Valerie Paradiz of Autism Speaks, speaks from the perspective of being, herself, on the autism spectrum and explained why autism patients might be much more willing to participate if they were not required to go to a physical trial site. “I know that as a person with autism working as a professional in the field, that we need more options” she explained.

Decentralized clinical trials could add more patients to the trial because they are not required to go to travel to one site. Technology is used to communicate and have remote interaction with the participants. It is exciting and promising but is not without its pitfalls. Digital application requires both training and compliance on the part of the patient. 

As the FDA’s Isaac Rodriguez-Chavez noted in response to Kalamegham’s disclosure that she was often careless when it came to keeping up with her food intake app, “The reason why your electronic recording of your food intake failed is because you were not trained and you were not proficient in that technology and in decentralized clinical trials, it is vital that after participants are screened and selected, that the inclusion criteria also stipulates proficiency in the use of the technology, otherwise it is a futile exercise.”

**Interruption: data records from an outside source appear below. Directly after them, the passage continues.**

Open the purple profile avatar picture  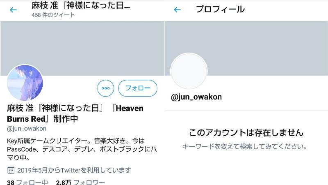coord(25,83)
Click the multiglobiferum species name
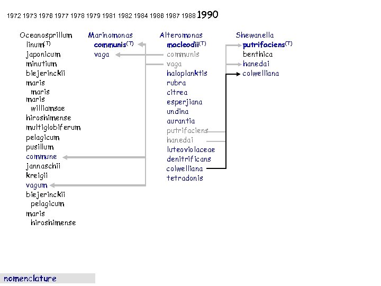The height and width of the screenshot is (286, 381). [53, 128]
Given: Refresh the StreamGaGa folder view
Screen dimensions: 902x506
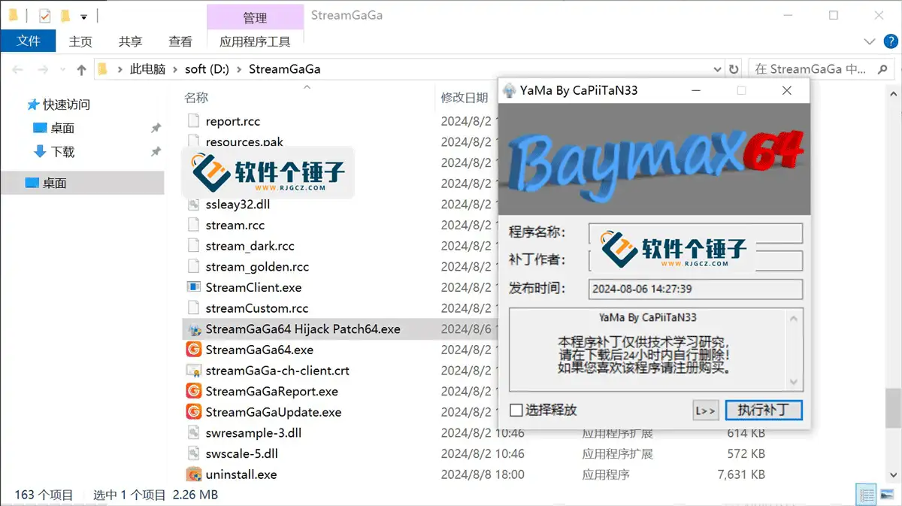Looking at the screenshot, I should (734, 68).
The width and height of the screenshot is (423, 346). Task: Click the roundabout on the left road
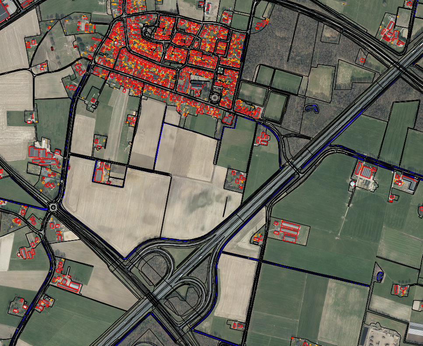point(53,207)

The FDA is in the process of developing a new guidance on decentralized clinical trials. The agency recognized that these new ways of collecting clinical data and adding convenience to participants will ultimately advance drug development and the approval of new medicines. At the same time, FDA wants to ensure that the same safety standards and rigor of data quality and integrity are maintained. 

Resistance to change the way that clinical trials are conducted is both practical and stubborn. Wade Ackerman of Covington noted, “there is a tried and true pathway for doing clinical trials and does any one sponsor want to take the risk of having the FDA believe their data is not reliable?”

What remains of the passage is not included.